At mid season, producers decided to drop the April show rather than shave overall production costs for each episode.

"We agreed that we would do 19 shows at the same budget level as last year," Michaels said.

"Part of it had to do with a lot of cuts across the board at the network," Michaels said. "Because of things that had to do with primetime and nothing to do with us."

John Goodman, who was seen on last Saturday's episode dressed as sexgate snitch Linda Tripp, was slated to host the April show that was dropped. Michaels said Goodman will be asked back to host a future episode.

NBC has imposed a series of serious budget cuts in the last year in an effort to save about $100 million. The cuts have resulted in hundreds of layoff and ordered 10-20 percent budget cuts for shows they own.

"We were spared those [cutbacks]," Michaels said. "Our budget didn't get an increase, and the way that it worked out was that we [have to cut] a show later in the season."

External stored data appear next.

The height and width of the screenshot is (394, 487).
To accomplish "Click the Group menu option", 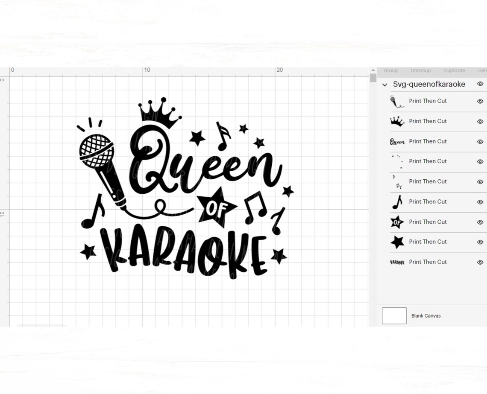I will click(390, 70).
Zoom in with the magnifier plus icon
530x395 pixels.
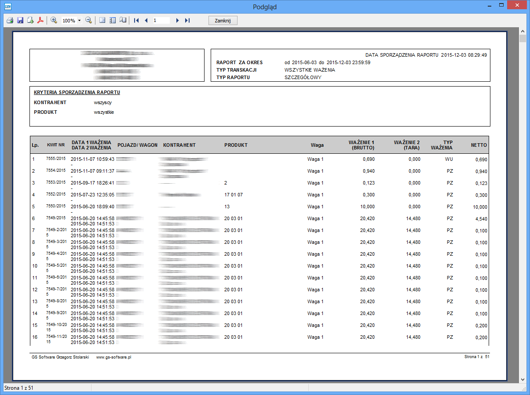54,20
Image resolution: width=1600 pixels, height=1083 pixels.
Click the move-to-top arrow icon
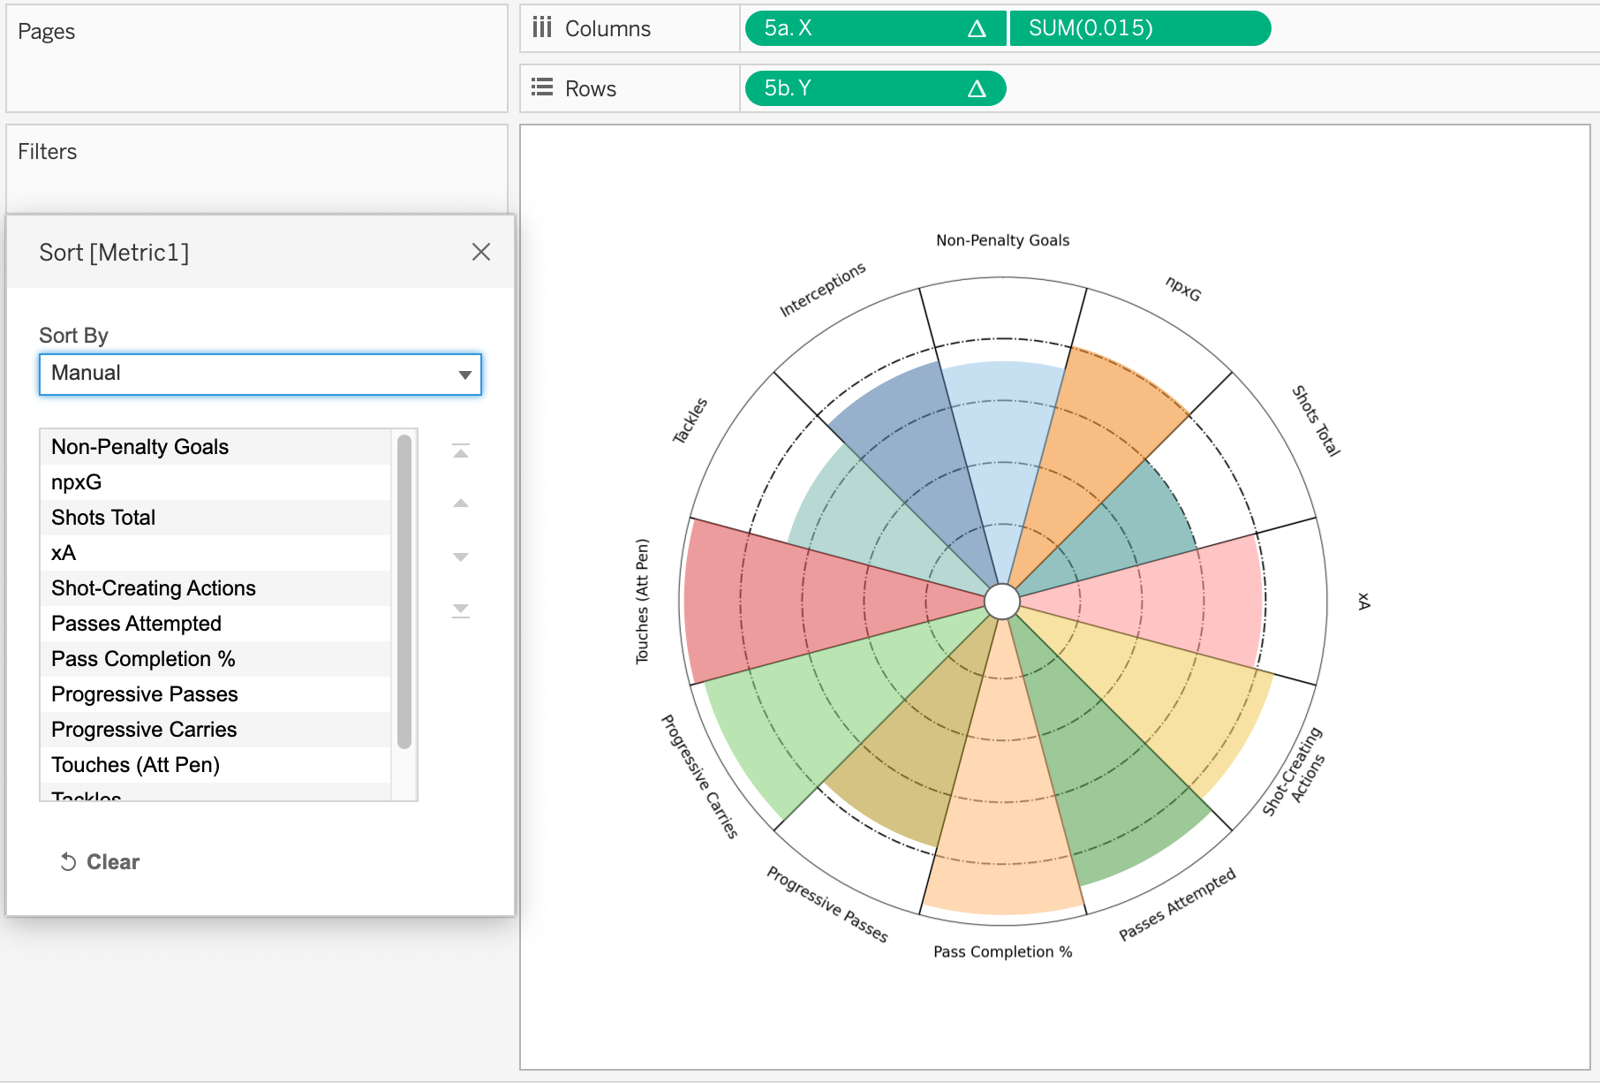(461, 451)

It has been a bad year for NBC overall.

The network was outbid by CBS last January for the NFL TV rights, lost its Thursday night "Must See TV" linchpin when "Seinfeld" ended last year, and has since endured a continuous bout of slipping ratings on many of its primetime shows.

Also besides the $13-million-per-episode it pays for "ER," NBC also shelled out millions of dollars in new contracts for such top news talent as Katie Couric, Stone Phillips, Jane Pauley, and Geraldo Rivera. Michaels said that he would have preferred to have kept this season's 20th show on the schedule.

"I think this is a great group and they're really at a peak," he said.

"They're doing really good work and we've been getting great hosts.

Michaels added, "It's a really good period for us, but not a particularly good year for NBC."